A sentença é do juiz Jorge Amancio de Oliveira, da 1ª Vara da Fazenda e Registros Públicos de Araguaína, e determina o pagamento de R$ 25 mil por danos morais e R$ 35 mil por dano estético.
De acordo com o processo, a lesão se agravou devido à demora na avaliação médica. “[…] a sequela (retirada do testículo) foi ocasionada pelo atraso na avaliação médica, ou seja, a intervenção precoce poderia ter aumentado as chances de preservação do testículo do adolescente”, afirmou o magistrado na decisão.
O laudo pericial também apontou impactos psicológicos decorrentes da retirada do testículo. Segundo o documento, a perda pode gerar sofrimento emocional e abalo da autoestima, especialmente na adolescência, fase marcada pela construção da identidade corporal e sexual.
Em nota, a Secretaria Municipal de Educação de Araguaína informou que o incidente ocorreu em setembro de 2023, na Escola Municipal Dr. Simão Lutz Kossobutzki. Segundo a pasta, o estudante não relatou dores no momento do ocorrido e permaneceu nas atividades escolares normalmente, tendo comunicado o problema apenas à família após o período de aula.

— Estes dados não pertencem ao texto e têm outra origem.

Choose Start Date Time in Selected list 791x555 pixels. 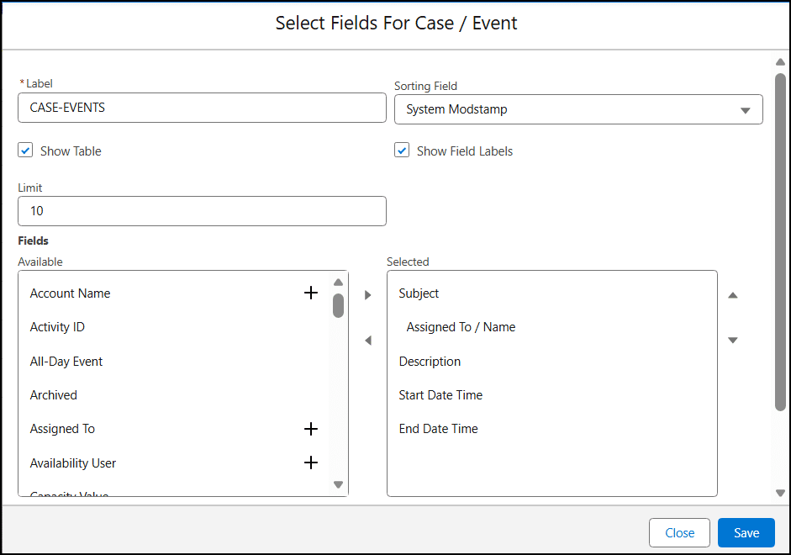click(440, 395)
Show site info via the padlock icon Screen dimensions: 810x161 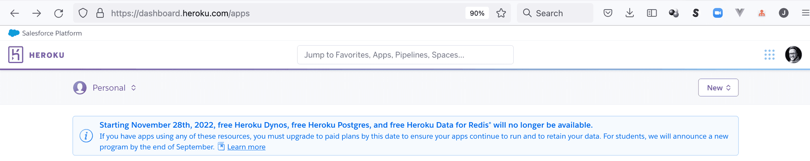click(x=100, y=13)
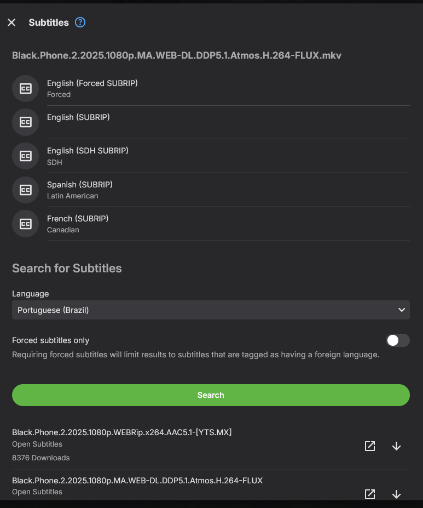The width and height of the screenshot is (423, 508).
Task: Open the Language dropdown
Action: (x=211, y=310)
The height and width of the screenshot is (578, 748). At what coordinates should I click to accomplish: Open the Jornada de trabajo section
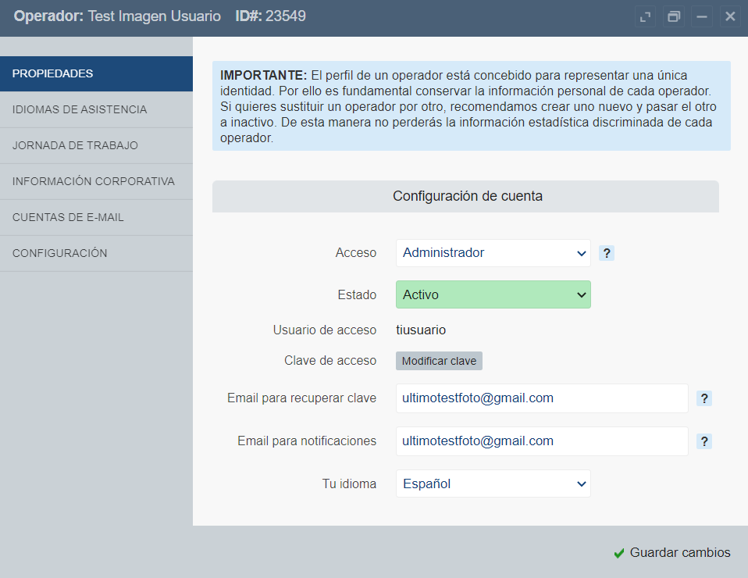pos(96,145)
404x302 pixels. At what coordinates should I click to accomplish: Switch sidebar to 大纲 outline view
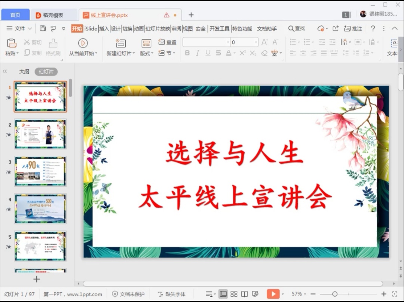point(24,71)
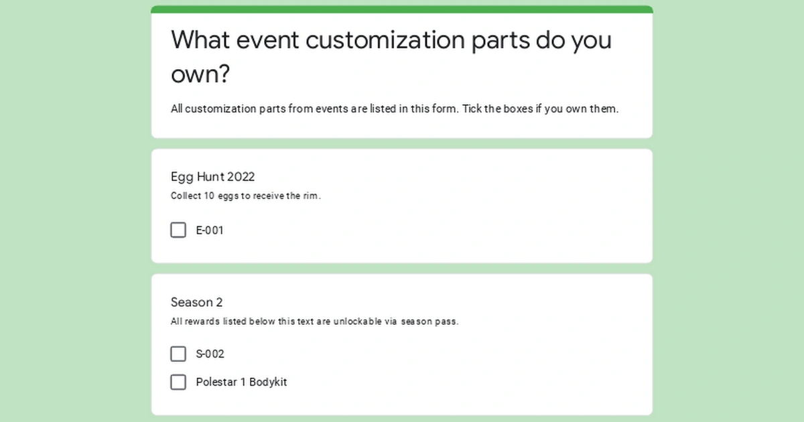
Task: Toggle the first checkbox in Season 2 section
Action: [x=178, y=354]
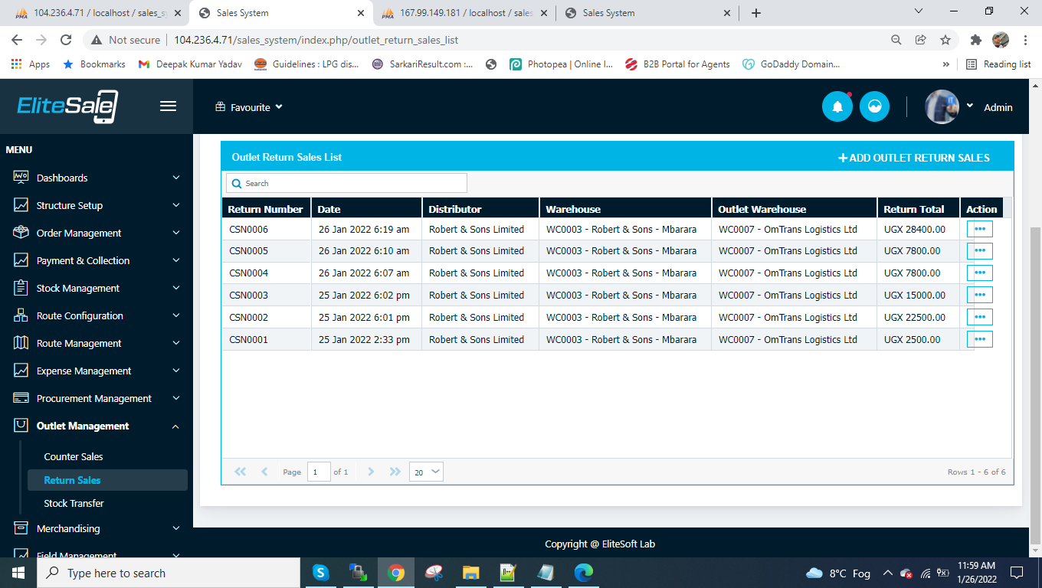Click the round dashboard icon beside the bell
This screenshot has height=588, width=1042.
[874, 106]
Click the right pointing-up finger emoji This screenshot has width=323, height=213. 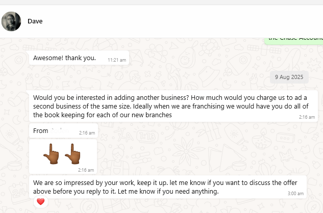[73, 153]
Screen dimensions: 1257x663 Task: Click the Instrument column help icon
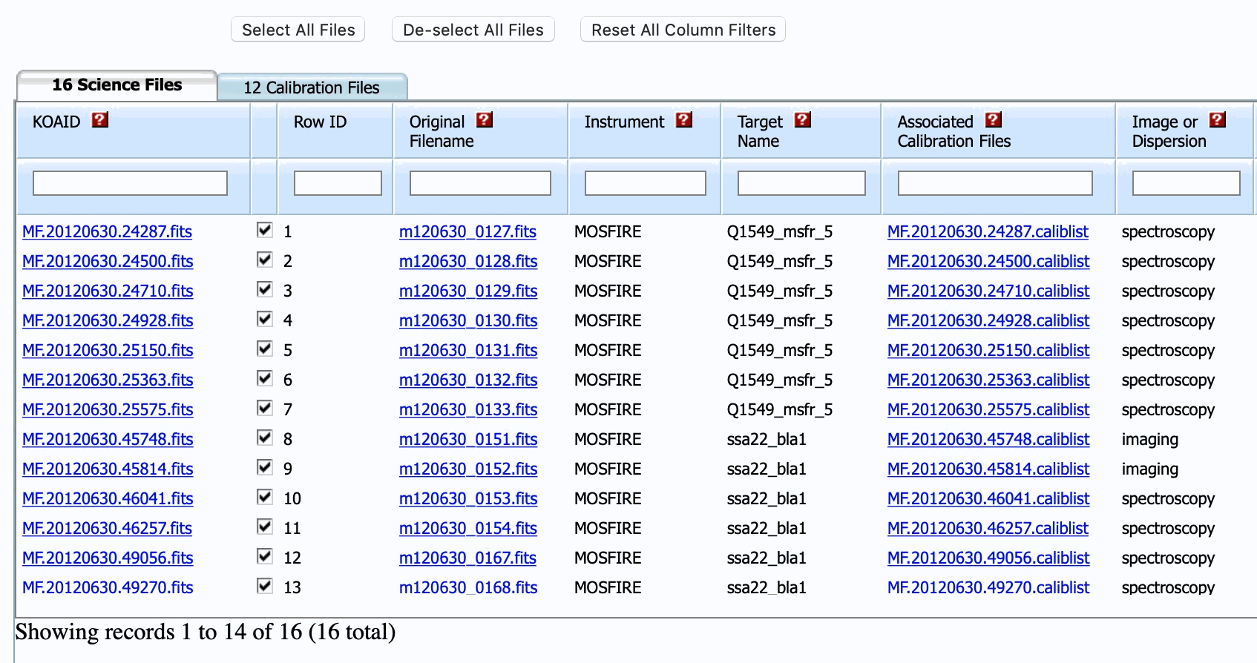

A secretaria afirmou que, ao tomar conhecimento do caso, mobilizou equipe multiprofissional composta por psicólogos e assistentes sociais para acolhimento do jovem e da família, com visitas domiciliares e acompanhamento psicossocial.
Também foi informado que o suporte médico-hospitalar foi garantido pela rede pública municipal, incluindo o procedimento cirúrgico e o acompanhamento pós-operatório. O município destacou ainda que a família e o estudante foram encaminhados para atendimento especializado em saúde mental e que foi realizada a transferência do aluno para outra unidade escolar, conforme necessidade da família.
A Secretaria de Educação reiterou que a segurança e o bem-estar dos estudantes são prioridades nas unidades escolares e que o município investe na capacitação de profissionais e no aprimoramento dos protocolos de vigilância e atendimento.
A decisão judicial reconhece que a responsabilidade da rede educacional envolve a proteção e supervisão dos alunos dentro do ambiente escolar, especialmente durante atividades como o recreio, período em que ocorreu a agressão.